I am trying to import my photos from my iPhone 5 into Lightroom 4.4, but nothing is showing up in the LR Library window (I think that's the right name for it). My phone is showing in the top-left corner (FROM) and the external HDD where I want the photos copied is showing in the rop-right corner (TO) but none of the photos from my iPhone appear in the viewer.




There is some spinning activity in the bottom-left of the viewer, but it's been doing that since I plugged my iPhone 5 in. I'm able to see the photos using Image Capture, and the super annoying iPhoto, but LR is not cooperating. Am I missing something pretty basic?
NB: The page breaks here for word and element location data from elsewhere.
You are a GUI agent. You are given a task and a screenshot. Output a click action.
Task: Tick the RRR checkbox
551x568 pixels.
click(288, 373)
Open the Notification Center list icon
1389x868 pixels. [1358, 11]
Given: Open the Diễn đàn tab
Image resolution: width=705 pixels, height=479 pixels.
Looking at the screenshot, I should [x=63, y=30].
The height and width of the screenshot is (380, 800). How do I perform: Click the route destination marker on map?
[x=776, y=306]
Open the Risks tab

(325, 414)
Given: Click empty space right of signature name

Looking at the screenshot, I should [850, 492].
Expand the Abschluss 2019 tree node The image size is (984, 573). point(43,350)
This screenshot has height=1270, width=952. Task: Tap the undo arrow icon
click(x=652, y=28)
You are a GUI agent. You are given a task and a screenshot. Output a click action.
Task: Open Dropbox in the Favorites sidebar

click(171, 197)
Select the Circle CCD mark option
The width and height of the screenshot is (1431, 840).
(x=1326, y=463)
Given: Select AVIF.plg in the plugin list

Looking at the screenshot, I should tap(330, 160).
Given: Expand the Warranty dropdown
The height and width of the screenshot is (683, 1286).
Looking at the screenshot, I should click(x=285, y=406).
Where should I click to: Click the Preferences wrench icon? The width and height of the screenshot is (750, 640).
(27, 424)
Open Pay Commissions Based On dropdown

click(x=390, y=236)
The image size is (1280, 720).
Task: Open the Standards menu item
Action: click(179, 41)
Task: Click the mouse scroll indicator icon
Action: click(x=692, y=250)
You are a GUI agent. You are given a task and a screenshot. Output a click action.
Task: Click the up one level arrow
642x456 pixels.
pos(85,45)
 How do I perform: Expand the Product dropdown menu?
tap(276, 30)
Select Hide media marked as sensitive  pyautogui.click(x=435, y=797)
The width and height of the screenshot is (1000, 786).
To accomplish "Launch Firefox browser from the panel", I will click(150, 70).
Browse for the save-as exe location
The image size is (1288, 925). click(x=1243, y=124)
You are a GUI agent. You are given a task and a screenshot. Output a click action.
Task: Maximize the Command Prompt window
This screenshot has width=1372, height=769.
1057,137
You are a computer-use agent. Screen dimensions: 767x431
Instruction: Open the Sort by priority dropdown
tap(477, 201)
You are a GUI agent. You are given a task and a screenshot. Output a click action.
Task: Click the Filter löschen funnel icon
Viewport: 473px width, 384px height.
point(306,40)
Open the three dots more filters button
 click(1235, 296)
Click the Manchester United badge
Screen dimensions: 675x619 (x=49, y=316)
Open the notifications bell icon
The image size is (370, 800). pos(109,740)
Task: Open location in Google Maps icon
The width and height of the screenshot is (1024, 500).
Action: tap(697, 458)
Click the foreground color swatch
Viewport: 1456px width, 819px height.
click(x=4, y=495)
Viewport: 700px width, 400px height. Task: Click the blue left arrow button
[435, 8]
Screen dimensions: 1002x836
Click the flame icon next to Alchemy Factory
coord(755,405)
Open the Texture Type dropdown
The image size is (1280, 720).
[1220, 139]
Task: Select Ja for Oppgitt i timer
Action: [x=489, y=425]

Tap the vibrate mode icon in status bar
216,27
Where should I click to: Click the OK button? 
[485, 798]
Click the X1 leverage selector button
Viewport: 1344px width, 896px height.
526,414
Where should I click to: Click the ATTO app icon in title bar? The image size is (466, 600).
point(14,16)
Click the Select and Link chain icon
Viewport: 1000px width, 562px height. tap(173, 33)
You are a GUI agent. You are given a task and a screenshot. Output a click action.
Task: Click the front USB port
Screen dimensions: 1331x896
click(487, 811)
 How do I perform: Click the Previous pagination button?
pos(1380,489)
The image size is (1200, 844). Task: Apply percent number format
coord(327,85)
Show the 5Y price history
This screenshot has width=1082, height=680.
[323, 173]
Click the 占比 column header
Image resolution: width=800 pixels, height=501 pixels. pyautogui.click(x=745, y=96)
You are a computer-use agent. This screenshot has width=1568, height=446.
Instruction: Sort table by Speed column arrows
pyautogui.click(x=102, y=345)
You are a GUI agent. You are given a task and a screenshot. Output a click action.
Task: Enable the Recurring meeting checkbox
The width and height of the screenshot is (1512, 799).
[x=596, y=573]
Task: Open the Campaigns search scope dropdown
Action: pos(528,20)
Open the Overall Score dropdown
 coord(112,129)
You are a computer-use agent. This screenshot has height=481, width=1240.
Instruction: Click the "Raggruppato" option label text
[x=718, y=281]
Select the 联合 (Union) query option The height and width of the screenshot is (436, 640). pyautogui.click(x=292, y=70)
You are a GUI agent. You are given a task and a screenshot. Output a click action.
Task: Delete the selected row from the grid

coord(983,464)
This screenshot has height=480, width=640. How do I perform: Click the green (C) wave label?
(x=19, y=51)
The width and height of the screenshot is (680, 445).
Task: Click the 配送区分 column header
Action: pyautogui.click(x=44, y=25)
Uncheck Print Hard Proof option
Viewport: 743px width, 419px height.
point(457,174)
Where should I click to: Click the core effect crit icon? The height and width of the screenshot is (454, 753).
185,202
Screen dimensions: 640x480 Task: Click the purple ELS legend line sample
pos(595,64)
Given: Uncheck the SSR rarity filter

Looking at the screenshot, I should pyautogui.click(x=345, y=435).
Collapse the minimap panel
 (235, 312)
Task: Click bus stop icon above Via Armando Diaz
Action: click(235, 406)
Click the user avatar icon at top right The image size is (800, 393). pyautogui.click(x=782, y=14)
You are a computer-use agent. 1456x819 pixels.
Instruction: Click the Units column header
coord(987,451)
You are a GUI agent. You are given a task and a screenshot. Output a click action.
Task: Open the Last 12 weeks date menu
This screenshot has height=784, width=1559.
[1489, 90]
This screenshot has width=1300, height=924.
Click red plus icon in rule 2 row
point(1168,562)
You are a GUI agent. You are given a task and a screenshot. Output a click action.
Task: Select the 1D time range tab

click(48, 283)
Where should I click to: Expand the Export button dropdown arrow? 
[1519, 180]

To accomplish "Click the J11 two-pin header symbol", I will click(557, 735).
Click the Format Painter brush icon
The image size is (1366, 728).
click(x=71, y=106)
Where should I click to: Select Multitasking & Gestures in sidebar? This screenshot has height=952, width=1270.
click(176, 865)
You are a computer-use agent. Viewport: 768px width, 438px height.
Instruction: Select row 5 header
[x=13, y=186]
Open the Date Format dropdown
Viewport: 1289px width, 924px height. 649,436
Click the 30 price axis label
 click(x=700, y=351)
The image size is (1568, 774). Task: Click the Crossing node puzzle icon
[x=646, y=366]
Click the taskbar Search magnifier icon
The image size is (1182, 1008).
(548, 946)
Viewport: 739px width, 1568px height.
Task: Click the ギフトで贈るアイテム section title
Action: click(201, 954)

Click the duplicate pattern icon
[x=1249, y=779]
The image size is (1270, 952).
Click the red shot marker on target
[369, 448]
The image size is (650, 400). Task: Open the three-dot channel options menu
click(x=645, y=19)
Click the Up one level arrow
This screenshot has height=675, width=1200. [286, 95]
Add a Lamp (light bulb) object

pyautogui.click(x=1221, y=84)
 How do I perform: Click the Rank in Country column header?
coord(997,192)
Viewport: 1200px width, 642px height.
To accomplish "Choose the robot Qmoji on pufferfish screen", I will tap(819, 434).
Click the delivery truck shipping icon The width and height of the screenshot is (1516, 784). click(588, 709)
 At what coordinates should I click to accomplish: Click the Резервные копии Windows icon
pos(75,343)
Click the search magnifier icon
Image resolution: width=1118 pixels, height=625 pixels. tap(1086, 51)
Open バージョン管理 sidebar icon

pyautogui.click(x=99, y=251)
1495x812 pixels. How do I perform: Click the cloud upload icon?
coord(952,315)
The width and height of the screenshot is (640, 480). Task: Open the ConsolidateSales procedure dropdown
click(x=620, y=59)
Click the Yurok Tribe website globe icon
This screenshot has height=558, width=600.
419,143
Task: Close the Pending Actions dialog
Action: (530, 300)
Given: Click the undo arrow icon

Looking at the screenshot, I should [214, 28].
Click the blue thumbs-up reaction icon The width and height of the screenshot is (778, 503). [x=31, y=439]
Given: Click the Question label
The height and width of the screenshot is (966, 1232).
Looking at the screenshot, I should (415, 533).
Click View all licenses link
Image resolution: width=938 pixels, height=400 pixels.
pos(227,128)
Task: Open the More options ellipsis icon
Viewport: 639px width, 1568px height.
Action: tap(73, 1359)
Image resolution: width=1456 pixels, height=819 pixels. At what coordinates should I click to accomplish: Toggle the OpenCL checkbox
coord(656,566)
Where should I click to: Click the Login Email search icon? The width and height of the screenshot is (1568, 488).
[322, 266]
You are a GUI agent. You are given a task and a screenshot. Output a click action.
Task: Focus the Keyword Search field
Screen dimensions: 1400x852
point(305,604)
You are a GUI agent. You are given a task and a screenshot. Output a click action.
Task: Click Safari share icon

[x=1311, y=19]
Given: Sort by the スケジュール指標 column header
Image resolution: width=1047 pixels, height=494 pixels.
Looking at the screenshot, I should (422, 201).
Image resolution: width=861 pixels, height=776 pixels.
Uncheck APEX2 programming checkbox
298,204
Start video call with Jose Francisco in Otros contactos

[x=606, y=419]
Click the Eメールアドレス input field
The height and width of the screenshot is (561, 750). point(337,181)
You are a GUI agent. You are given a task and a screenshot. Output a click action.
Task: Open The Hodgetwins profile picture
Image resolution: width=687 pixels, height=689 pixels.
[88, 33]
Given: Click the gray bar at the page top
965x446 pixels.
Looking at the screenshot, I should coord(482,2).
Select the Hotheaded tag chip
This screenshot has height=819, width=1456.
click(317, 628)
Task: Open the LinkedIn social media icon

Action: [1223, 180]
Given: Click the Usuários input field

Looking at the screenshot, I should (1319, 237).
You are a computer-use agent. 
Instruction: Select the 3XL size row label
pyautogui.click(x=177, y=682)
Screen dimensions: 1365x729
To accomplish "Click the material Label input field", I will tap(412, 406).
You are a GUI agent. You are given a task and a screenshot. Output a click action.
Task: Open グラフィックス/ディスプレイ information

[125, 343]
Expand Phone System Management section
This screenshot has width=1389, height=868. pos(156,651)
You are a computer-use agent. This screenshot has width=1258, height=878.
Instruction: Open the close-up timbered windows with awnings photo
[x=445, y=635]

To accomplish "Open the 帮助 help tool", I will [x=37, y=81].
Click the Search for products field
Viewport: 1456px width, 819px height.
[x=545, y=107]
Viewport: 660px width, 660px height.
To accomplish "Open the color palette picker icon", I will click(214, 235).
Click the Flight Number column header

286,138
Any/all help is greatly appreciated.


----------



## clee01l (May 21, 2013)

Betty, Welcome to the forum. 
My iPhone 4s works with LR as expected.  So anything beyond this point is just a guess. 
In the top left corner of the import dialog where you can see "myPhone" is a dropDownListBox.  Click on the up/down arrow to the right od the label"myPhone and make sure "Include subfolders" is checked.
Also, the spinning activity may mean there are a lot of photos on the iPhone and LR is still reading them. 
iPhoto may be importing them and have LR blocked.

Do you use the iCloud Photostream?  I do and I have an app called Photostream2Folder that bypasses iPhoto and loads my photostream images into a watch folder which LR monitors for AutoImport.  I can help you set that up if you like.


----------



## Web-Betty (May 23, 2013)

Thanks so much for the feedback. There were about 800 pics in my photo roll, and a few videos. I guess I need to give LR some time to work. I deleted a lot of the images that had already been imported (I thought I had already done this).

I did notice that LR did not import my .mov files. I thought LR4 imported video?

Thanks again for the response. I really appreciate it.


----------



## Bryan Conner (May 23, 2013)

http://helpx.adobe.com/lightroom/kb/video-support-lightroom-4-3.html  is the link to the video support page for lightroom 4.  mov files are supported.


----------



## Web-Betty (Jun 8, 2013)

Bryan Conner said:


> http://helpx.adobe.com/lightroom/kb/video-support-lightroom-4-3.html  is the link to the video support page for lightroom 4.  mov files are supported.



Thank you for the link Bryan. I was pretty sure .mov was supported. I'm guessing there was too much on my photo roll--the video might have been hanging up the sync process. All is good now.


----------